**Exercise directions:** Nothing outside the range below should be printed. Output exactly the lines from the line with "The image size is (1014, 703)." to the line with "Image resolution: width=1262 pixels, height=911", both included.

**Information given:**

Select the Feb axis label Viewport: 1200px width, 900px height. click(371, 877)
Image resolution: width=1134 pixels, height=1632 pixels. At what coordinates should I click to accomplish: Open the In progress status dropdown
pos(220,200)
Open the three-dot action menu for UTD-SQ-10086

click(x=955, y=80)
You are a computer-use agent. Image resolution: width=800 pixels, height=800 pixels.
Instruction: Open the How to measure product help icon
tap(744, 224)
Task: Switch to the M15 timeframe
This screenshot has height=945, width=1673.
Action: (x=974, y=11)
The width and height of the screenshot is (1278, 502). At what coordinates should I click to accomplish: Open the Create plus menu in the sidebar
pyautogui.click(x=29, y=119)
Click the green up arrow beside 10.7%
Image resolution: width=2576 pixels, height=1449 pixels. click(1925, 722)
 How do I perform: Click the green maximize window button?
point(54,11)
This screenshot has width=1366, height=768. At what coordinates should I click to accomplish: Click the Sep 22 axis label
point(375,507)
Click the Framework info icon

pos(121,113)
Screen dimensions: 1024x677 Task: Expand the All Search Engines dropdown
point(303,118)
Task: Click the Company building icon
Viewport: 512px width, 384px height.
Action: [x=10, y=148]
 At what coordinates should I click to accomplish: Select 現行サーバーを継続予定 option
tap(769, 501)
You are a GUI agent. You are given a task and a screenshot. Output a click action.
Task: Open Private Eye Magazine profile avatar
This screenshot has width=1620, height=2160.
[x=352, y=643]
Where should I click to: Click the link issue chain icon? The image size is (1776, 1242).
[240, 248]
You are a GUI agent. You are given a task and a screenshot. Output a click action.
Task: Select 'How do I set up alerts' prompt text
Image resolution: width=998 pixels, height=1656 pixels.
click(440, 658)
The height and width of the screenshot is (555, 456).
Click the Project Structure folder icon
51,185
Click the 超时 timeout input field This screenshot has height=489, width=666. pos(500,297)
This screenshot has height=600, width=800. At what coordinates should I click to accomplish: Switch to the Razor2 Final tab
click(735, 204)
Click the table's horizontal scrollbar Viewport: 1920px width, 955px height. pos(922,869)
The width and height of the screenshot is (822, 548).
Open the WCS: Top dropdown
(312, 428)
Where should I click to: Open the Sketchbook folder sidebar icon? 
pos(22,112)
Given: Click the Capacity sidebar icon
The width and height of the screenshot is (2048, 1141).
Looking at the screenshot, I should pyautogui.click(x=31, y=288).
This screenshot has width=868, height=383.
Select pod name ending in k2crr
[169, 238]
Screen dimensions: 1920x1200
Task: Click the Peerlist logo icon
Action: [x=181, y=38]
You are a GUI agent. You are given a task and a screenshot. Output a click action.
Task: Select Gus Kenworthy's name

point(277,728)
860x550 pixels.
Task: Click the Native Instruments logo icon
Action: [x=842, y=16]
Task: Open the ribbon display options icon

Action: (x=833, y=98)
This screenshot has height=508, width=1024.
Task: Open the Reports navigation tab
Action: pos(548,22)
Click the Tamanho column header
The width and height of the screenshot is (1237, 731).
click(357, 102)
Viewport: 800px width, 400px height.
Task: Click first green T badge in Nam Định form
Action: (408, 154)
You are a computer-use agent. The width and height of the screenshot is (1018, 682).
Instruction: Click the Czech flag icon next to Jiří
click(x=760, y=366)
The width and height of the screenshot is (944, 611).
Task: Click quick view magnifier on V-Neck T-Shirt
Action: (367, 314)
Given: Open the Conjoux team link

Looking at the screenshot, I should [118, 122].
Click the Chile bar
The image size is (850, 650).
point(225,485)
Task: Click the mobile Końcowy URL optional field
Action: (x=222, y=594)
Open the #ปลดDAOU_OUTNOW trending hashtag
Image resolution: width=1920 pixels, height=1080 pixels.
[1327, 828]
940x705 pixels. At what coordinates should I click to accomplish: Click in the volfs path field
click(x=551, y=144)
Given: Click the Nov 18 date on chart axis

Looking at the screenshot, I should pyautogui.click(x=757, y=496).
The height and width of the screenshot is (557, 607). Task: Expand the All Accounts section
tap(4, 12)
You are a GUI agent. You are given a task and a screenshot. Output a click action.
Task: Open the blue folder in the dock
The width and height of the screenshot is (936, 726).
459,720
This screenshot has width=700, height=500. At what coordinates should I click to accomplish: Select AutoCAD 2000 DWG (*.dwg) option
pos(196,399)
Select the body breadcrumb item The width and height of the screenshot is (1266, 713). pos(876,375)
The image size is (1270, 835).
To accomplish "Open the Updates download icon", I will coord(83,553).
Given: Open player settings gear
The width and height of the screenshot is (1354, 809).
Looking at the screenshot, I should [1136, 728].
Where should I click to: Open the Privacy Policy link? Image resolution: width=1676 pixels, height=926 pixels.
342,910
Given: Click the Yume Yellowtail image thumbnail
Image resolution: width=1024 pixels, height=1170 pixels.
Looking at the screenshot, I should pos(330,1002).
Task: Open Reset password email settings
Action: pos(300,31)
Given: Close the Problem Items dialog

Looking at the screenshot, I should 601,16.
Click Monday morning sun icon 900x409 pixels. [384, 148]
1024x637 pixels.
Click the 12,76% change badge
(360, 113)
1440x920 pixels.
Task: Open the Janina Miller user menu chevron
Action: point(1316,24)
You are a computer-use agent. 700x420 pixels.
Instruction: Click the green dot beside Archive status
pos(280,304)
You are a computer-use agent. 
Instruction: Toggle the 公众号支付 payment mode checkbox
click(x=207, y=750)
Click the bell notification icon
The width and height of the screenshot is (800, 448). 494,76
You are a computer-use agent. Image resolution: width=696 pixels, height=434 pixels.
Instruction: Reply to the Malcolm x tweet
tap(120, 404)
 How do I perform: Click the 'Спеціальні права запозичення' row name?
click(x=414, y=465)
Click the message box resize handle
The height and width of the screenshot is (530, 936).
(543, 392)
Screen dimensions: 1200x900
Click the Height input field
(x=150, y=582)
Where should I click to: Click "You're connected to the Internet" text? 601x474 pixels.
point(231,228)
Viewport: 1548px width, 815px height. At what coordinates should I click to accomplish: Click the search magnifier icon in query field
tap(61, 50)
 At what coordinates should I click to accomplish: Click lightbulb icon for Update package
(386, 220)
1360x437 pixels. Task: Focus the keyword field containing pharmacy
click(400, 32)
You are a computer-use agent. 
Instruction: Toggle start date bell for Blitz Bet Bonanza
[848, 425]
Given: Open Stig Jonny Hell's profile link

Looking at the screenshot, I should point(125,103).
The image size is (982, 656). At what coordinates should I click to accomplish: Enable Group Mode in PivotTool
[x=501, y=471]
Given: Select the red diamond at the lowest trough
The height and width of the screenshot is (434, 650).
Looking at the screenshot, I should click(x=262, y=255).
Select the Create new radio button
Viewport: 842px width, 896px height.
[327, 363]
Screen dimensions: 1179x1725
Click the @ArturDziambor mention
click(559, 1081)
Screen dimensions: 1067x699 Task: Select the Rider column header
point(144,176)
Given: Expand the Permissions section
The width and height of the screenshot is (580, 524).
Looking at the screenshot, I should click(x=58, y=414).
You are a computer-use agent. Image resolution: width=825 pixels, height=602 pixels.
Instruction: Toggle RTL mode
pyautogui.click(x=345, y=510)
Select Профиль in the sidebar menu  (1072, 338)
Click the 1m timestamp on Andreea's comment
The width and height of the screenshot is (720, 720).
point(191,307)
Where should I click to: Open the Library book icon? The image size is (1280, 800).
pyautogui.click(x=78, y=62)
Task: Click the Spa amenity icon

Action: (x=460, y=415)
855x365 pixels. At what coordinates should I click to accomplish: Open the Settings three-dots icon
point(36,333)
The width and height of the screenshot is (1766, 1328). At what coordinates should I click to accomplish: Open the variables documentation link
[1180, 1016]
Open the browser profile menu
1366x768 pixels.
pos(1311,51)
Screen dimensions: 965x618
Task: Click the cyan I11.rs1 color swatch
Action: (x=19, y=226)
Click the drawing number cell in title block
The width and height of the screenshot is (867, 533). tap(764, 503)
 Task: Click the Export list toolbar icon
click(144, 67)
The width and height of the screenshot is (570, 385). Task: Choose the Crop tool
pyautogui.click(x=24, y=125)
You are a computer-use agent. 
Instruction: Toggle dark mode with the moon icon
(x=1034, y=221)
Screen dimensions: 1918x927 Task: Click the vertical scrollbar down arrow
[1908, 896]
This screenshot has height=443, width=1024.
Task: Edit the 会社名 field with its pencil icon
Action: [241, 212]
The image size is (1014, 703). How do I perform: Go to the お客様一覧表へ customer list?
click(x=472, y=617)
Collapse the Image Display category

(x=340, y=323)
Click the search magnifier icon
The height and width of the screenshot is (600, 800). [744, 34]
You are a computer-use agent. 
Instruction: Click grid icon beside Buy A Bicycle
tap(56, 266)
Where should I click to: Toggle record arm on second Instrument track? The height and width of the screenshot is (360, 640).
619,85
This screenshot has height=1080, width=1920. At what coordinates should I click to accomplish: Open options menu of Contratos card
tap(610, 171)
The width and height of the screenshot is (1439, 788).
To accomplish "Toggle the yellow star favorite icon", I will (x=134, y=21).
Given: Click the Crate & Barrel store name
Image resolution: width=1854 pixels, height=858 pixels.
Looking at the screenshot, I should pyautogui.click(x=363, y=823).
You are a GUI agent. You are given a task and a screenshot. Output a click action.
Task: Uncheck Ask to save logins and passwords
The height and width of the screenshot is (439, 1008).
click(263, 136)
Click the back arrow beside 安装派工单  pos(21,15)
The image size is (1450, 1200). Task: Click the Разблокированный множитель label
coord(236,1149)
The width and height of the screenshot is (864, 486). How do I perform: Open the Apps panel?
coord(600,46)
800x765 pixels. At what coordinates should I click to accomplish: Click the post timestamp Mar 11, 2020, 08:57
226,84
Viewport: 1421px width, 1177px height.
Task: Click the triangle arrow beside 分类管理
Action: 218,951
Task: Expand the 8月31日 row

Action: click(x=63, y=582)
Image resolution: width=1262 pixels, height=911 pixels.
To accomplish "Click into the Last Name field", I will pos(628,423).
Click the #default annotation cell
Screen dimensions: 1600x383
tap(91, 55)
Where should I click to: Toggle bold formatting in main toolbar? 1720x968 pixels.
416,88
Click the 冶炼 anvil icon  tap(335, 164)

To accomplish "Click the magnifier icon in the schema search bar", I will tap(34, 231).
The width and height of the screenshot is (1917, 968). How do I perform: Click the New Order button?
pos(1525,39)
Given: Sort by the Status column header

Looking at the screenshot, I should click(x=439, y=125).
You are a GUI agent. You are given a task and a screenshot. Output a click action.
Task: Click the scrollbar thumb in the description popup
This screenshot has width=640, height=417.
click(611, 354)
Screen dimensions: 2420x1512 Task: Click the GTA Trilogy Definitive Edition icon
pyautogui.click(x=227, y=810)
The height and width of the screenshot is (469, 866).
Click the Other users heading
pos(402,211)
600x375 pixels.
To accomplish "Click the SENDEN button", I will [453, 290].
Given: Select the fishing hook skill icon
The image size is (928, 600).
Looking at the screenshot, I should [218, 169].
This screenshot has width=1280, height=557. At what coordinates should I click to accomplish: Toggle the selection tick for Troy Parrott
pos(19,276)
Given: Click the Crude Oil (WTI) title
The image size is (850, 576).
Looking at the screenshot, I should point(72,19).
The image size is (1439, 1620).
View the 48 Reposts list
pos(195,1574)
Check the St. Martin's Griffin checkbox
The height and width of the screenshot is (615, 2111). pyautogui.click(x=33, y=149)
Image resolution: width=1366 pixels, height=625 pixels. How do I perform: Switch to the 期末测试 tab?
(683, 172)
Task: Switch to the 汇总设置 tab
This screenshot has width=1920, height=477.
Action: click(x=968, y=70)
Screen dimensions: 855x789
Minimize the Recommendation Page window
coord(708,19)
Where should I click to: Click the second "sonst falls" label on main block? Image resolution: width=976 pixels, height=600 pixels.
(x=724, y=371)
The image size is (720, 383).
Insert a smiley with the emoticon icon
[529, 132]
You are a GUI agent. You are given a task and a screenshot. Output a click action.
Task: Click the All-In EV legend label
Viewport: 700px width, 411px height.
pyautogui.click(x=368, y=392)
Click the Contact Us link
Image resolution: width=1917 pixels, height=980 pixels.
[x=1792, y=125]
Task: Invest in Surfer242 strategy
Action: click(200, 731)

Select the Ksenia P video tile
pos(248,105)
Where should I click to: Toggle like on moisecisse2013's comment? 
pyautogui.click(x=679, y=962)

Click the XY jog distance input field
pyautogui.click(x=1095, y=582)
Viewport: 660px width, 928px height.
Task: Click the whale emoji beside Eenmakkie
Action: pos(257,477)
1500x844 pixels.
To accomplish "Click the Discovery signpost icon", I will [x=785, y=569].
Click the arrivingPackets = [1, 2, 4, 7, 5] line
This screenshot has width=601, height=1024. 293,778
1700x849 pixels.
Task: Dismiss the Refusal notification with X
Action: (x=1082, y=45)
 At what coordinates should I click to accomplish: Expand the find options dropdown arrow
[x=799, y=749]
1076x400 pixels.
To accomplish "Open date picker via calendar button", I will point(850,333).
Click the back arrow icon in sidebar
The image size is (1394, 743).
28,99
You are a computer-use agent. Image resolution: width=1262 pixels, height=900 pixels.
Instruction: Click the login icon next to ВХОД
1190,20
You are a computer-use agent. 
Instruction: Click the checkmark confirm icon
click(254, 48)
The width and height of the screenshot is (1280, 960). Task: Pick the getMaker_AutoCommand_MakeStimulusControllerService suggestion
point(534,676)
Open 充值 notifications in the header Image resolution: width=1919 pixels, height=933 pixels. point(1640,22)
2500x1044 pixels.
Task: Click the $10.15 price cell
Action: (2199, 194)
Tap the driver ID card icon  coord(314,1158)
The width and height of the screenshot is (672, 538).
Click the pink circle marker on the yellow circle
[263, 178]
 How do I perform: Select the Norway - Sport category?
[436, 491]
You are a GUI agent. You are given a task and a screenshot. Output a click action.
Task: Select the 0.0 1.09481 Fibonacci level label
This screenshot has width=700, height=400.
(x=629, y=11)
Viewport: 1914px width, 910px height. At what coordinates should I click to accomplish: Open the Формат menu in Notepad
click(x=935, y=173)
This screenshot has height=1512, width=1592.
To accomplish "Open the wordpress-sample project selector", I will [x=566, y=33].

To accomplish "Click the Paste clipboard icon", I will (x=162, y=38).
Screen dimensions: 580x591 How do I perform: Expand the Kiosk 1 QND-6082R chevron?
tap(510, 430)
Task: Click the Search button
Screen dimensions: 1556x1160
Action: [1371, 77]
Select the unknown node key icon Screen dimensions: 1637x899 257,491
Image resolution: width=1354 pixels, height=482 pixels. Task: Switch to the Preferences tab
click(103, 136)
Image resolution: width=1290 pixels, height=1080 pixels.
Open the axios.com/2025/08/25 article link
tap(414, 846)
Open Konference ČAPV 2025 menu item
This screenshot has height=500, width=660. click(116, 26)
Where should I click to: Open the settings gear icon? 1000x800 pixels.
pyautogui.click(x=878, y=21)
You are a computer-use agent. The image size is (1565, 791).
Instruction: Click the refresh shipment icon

**Result for this exercise:**
The image size is (1014, 703). How do I perform: Go to the お客様一覧表へ customer list?
click(x=472, y=617)
Collapse the Image Display category

(x=340, y=323)
Click the search magnifier icon
The height and width of the screenshot is (600, 800). [744, 34]
You are a computer-use agent. 
Instruction: Click grid icon beside Buy A Bicycle
tap(56, 266)
Where should I click to: Toggle record arm on second Instrument track? The height and width of the screenshot is (360, 640).
619,85
This screenshot has height=1080, width=1920. At what coordinates should I click to accomplish: Open options menu of Contratos card
tap(610, 171)
The width and height of the screenshot is (1439, 788).
To accomplish "Toggle the yellow star favorite icon", I will (x=134, y=21).
Given: Click the Crate & Barrel store name
Image resolution: width=1854 pixels, height=858 pixels.
Looking at the screenshot, I should pyautogui.click(x=363, y=823).
You are a GUI agent. You are given a task and a screenshot. Output a click action.
Task: Uncheck Ask to save logins and passwords
The height and width of the screenshot is (439, 1008).
click(263, 136)
Click the back arrow beside 安装派工单  pos(21,15)
The image size is (1450, 1200). Task: Click the Разблокированный множитель label
coord(236,1149)
The width and height of the screenshot is (864, 486). How do I perform: Open the Apps panel?
coord(600,46)
800x765 pixels. At what coordinates should I click to accomplish: Click the post timestamp Mar 11, 2020, 08:57
226,84
Viewport: 1421px width, 1177px height.
Task: Click the triangle arrow beside 分类管理
Action: 218,951
Task: Expand the 8月31日 row

Action: click(x=63, y=582)
Image resolution: width=1262 pixels, height=911 pixels.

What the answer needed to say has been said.